A jovem autora, ganhadora dos prêmios Jabuti e Clarice Lispector por seu livro de contos “Sem vista para o mar”, e participante da Flip deste ano, fala sobre nosso estado físico na leitura, a preferência pelos contos, o experimento com a pontuação e a invenção como mecanismo de resistência.

Camila Prado

Você se lembra de seus primeiros contatos com a leitura?

A gente quando criança, jovem, compartilha muitas experiências coletivas e eu acho que o livro dá essa primeira dimensão individual de fruição, em que você entra sozinho num outro mundo. Ao ler o escritor e teórico argentino Ricardo Piglia, que diz que aprender a ler o ensinou a ser quieto, me veio a memória das primeiras leituras. É uma memória de um estado físico. Lembro que meu primeiro livro mais grossinho foi “As viagens de Pedrinho”, de Monteiro Lobato. Eu tinha 6, 7 anos. Foi a primeira vez que eu fiquei muito quieta por horas. É uma janela para o sonho. Mas na pré-adolescência veio o genial Pedro Bandeira, com “Os Karas” e aquele grupo de jovens que faz investigações. Bem na fase que procuramos mais aventuras...



Como você começou a escrever? Como surgiu o interesse pelos contos?

Dou oficina para adolescentes e pré-adolescentes e consigo ver bem isso: a primeira linguagem, a mais imediata, é a poesia. É uma linguagem que a gente dá conta de jogar coisas mais sentimentais e abstratas. E é aparentemente mais fácil. Então comecei pela poesia. Todo ano tinha concursos na escola e isso me estimulava muito.

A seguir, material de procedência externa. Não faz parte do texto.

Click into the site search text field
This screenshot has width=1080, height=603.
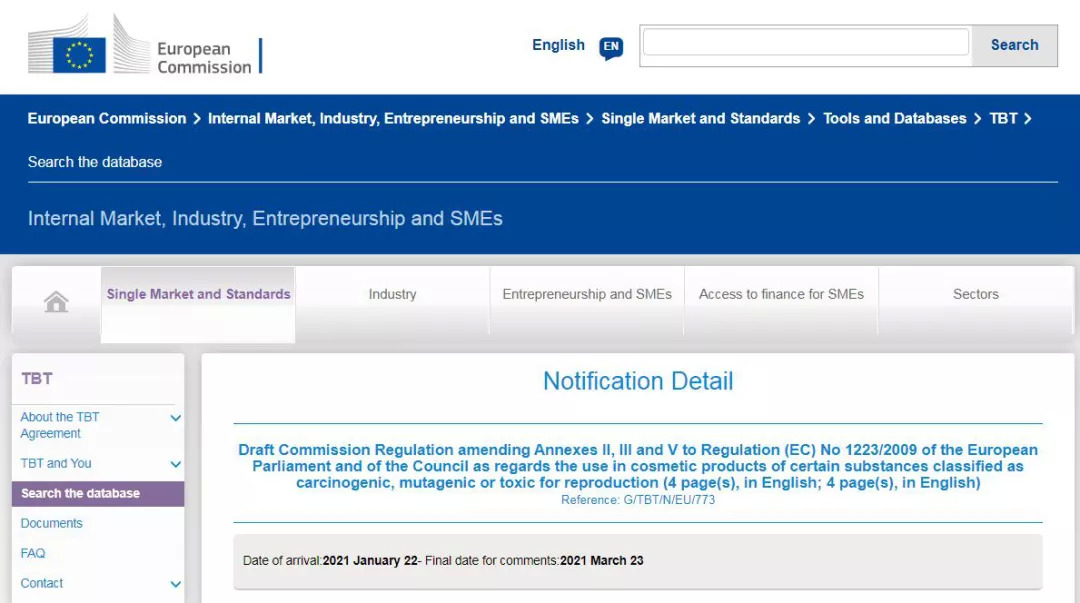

Daí para os contos demorou muito. Escrevia de maneira bastante abstrata. Na faculdade de cinema, passei a fazer roteiros. Lá pelos 23 anos comecei a fazer oficinas pontuais de escrita. Fiz com a Márcia Denser, que é militante do conto e fala que o gênero tem uma intensidade própria. Julio Cortázar fala que no romance você vence por rounds e no conto, por nocaute. O conto é um estado de conteúdo, de contenção, como se fosse uma barragem. Se a gente tirasse essas barreiras o que transbordaria? Pensando em educação, o conto é uma forma muito potente para a entrada na literatura. É curto, pega pela jugular e dá para ler pelo celular. Com uns 13 anos, li “O homem que sabia javanês”, de Lima Barreto, e fiquei chocada com a loucura dessa história. Lima é muito atual e é um supercontista. “A nova Califórnia” é um dos melhores contos brasileiros, sem dúvida.

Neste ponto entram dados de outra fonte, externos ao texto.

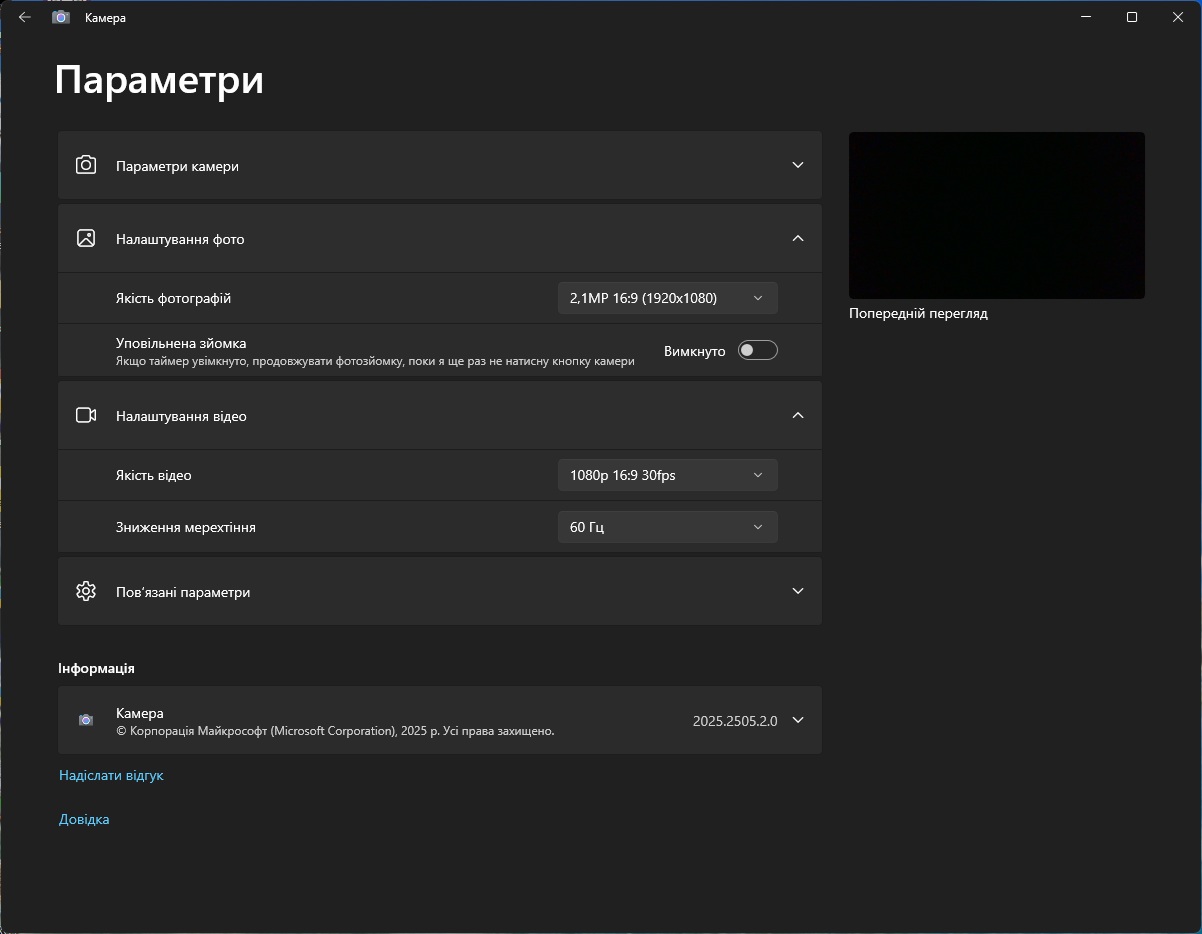
Task: Maximize the Camera window
Action: 1131,17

Por falar em Cortázar, você estabeleceu uma relação interessante entre realismo fantástico e as distopias* latino-americanas...

O realismo fantástico é visto como um estilo que ficou mais nos anos 60, no boom latino-americano, mas ele dá conta das nossas contradições porque cria utopias que são sujas, sujas de um pessimismo que já é latente. Dessa realidade, não conseguimos gerar utopias plenas e límpidas, de uma sociedade completamente justa. Mas podemos imaginar algo que seja uma outra coisa. A invenção acaba sendo um mecanismo de resistência, de sobrevivência. Julián Fuks, na Flip, falou que temos que ocupar todos os espaços possíveis, inclusive a literatura. A literatura tem que ser um espaço político também.



Você estudou performance e se expressa pela literatura. Que ponte há entre “ver” e “ler” o mundo?

Tenho pensado cada vez mais em projetos que relacionem isso. Porque o ato de ler, na verdade, não é nada passivo. No estado de escuta absoluta que a leitura verdadeira demanda, ela é um gesto muito grande. É importante pensar na forma que apresentamos o texto, me preocupo muito com essa atmosfera. Nunca finalizo um texto sem ter falado ele em voz alta várias vezes.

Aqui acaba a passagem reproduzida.